Feísmo y bonitismo

Fernando Agrasar TRIBUNA

OPINIÓN

26 may 2017 . Actualizado a las 05:00 h.

El éxito mediático del término feísmo es un síntoma más, y muy significativo, de nuestro autoodio. El feísmo, instalado ya en el imaginario popular de los gallegos, es percibido como algo contra lo que tenemos que luchar, pero que es parte constitutiva de nuestra idiosincrasia. El feísmo nos avergüenza profundamente, como la onicofagia. 

Nunca me ha gustado el término feísmo, ni cómo se utiliza, ni lo que subyace tras él. El feísmo implica una visión de desdén desde lo urbano hacia lo rural, sitúa toda una serie de graves problemas en un plano meramente estético y señala como únicos culpables a los propietarios de viviendas techadas con chapa metálica, o cerradas con ladrillo sin recubrir.

Seguimos debatiendo cómo combatir lo feo, a través de medidas de impulso de lo bonito. Y cometemos un grave error. Porque lo feo no es solo la ausencia de lo bello, también es lo mediocre, lo carente de nobleza, lo tibio y lo acomodaticio. Hay muchos elementos en nuestro paisaje que no son señalados como feos, y lo son. Vaya si lo son.

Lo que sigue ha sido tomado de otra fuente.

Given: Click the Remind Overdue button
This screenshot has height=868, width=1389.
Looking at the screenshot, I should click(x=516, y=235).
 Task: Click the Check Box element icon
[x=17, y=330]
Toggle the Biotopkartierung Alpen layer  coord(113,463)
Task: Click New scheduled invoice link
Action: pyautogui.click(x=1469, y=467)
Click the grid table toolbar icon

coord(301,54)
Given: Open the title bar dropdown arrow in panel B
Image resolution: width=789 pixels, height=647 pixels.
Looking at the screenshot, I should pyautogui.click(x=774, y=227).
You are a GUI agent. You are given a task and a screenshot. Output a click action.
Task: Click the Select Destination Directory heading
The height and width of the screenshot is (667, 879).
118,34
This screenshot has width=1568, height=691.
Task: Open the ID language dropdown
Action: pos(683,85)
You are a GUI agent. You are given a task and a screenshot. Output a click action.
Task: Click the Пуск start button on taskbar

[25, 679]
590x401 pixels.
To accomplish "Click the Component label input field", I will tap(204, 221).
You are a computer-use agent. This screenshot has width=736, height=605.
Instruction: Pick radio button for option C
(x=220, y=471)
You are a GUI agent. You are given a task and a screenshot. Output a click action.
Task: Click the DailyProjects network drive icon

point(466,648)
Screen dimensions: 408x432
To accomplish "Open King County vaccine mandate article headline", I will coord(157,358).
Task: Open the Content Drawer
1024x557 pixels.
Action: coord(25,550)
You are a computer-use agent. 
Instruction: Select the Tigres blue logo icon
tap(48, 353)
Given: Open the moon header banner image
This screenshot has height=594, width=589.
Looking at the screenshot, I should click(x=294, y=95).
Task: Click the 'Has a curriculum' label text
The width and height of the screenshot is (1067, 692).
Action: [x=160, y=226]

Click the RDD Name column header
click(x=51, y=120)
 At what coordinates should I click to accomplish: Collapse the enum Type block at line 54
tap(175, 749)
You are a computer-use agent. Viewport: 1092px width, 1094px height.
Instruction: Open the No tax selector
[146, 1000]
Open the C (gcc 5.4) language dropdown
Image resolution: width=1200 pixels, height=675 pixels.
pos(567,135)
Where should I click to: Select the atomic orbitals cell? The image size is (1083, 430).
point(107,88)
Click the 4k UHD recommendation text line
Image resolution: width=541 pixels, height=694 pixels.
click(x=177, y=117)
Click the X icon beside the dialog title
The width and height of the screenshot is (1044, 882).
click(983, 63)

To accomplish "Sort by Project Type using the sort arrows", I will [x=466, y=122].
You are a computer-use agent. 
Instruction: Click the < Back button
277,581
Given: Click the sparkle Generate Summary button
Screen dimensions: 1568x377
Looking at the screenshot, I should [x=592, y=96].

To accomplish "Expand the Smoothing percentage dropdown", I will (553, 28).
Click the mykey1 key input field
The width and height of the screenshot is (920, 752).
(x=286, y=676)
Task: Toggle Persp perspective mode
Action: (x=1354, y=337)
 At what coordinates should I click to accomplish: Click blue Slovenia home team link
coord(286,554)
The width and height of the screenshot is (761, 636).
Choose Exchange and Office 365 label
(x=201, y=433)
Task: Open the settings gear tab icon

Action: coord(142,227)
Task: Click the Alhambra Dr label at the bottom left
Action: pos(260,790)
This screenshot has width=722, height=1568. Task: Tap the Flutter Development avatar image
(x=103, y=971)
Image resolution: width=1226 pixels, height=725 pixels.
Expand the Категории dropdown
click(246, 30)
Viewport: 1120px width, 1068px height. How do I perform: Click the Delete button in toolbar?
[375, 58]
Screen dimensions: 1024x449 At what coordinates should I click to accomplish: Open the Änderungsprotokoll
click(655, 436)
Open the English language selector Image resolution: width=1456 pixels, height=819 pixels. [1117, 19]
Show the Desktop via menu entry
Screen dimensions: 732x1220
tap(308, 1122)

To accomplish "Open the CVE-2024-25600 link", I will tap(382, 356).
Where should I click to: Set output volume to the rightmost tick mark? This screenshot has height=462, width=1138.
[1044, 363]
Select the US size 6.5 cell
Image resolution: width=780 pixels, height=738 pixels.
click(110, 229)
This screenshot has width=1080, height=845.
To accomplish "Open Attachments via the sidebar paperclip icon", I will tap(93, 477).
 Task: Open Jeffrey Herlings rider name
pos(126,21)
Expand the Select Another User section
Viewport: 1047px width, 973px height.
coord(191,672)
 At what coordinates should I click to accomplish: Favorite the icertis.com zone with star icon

No se lucha contra el feísmo con operaciones estéticas, percibidas por el gran público como bonitas. No hay materiales, colores, texturas o formas feos o bonitos. Es su correcta utilización en la complejidad paisajística, que integra realidad física y cultural, la que genera valor, armonía y coherencia. La estrategia del parque temático, imitando las formas de lo tradicional y olvidando todo lo que es sustancial, nos conducirá hacia un feo futuro.

Es evidente que el problema de la conservación del paisaje rural está indisolublemente ligado al mantenimiento de su actividad productiva; que la desagradable presencia de las infraviviendas, esas que afean nuestras ciudades y pueblos, es una consecuencia de débiles políticas sociales; o que las agresiones especulativas que derriban antiguos edificios, o que los desfiguran, son un triunfo de los intereses particulares sobre los colectivos. Si están de acuerdo con lo anterior, indígnense cuando vuelvan a ver un dedo acusador dirigido a un paisano por utilizar un viejo somier como puerta en un vallado.

Poseemos una cultura propia en cuyo pasado no reconocemos lo feo. ¿Por qué ahora sí? Quizá sea porque hemos interiorizado una idea de lo bonito cursi y totalmente estereotipada, olvidándonos de que una cultura, cuando goza de buena salud, incorpora las novedades del progreso transformándolas para hacerlas suyas. No debemos aspirar a que nuestro país sea más bonito, sino más justo, con más capacidad de influencia, óptimamente gestionado y con un mayor desarrollo cultural. La belleza vendrá por añadidura. Como dijo aquel profesor de estética en las postrimerías del franquismo al renunciar a su cátedra por razones morales: «Sin ética no hay estética».